PGW downlink notification (103). PGW downlink acknowledge (104).

identification-req-resp

Identification request (128). Identification response (129).

context-req-res-ack

Context request (130). Context response (131). Context acknowledge (132).

forward-relocation-req-res

Forward relocation request (133). Forward relocation response (134).

forward-relocation-cmp-notif-ack

Forward relocation complete notification (135). Forward relocation complete acknowledge (136).

forward-access-notif-ack

Forward access context notification (137). Forward access context acknowledge (138).

relocation-cancel-req-resp

Relocation cancel request (139). Relocation cancel response (140).

configuration-transfer-tunnel

Configuration transfer tunnel (141).

detach-notif-ack

Detach notification (149). Detach acknowledge (150).

cs-paging

CS paging indication (151).

ran-info-relay

RAN information relay (152).

alert-MME-notif-ack

Alert MME notification (153). Alert MME acknowledge (154).

ue-activity-notif-ack

UE activity notification (155). UE activity Acknowledge (156).

isr-status

ISR status indication (157).

ue-registration-query-req-resp

UE registration query request (158). UE registration query response (159).

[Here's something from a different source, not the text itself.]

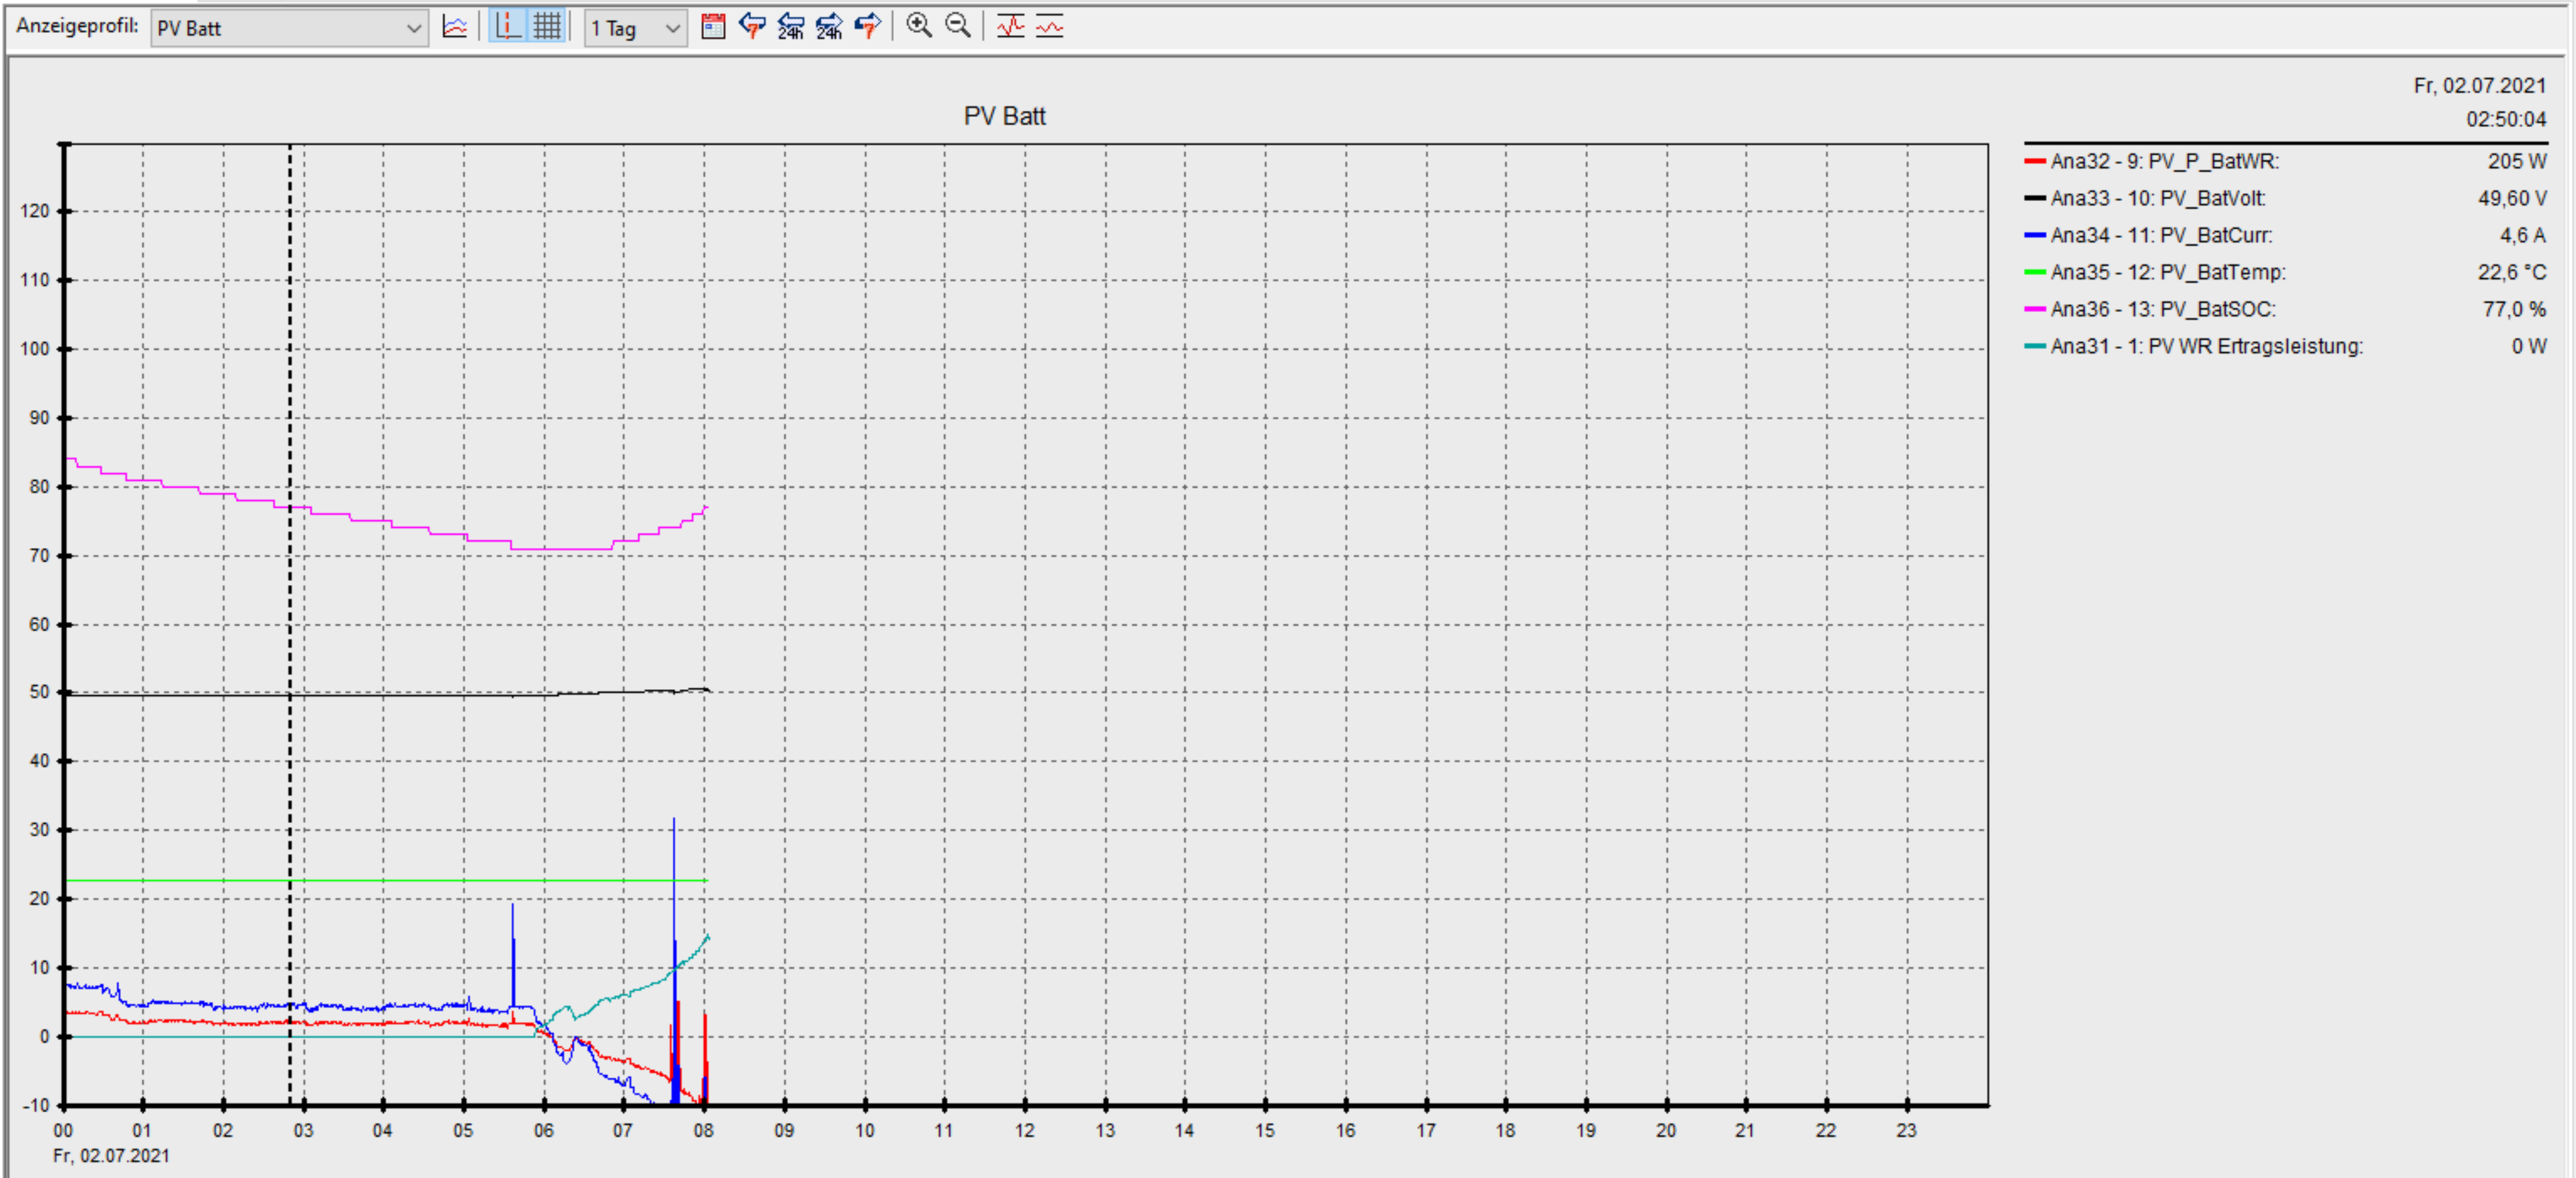
Task: Click the PV WR Ertragsleistung legend label
Action: coord(2206,346)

create-forwarding-tunnel-req-resp

Create forwarding tunnel request (160). Create forwarding tunnel response (161).

suspend Suspend notify (162). Suspend acknowledge (163).
resume Resume notify (164). Resume acknowledge (165).

create-indirect-forwarding-tunnel-req-resp

Create indirect data forwarding tunnel request (166). Create indirect data forwarding tunnel response (167).

delete-indirect-forwarding-tunnel-req-resp

Delete indirect data forwarding tunnel request (168). Delete indirect data forwarding tunnel response (169).

release-access-bearer-req-resp

Release access bearers request (170). Release access bearers response (171).

dlink-data-notif-ack

Downlink data notification (176). Downlink data acknowledge (177).

reserved-for-earlier-version

Reserved for earlier version of the GTP specification (178).

pgw-restart-notif-ack

PGW restart notification (179). PGW restart acknowledge (180).

update-pdn-connection-set Update PDN connection set request (200). Update PDN connection set response (201).

modify-access-req-resp

Modify access bearers request (211). Modify access bearers response (212).

mbms-session-start-req-resp

MBMS session start request (231). MBMS session start response (232).

mbms-session-update-req-resp

MBMS session update request (233). MBMS session update response (234).

mbms-session-stop-req-resp

MBMS session stop request (235). MBMS session stop response (236).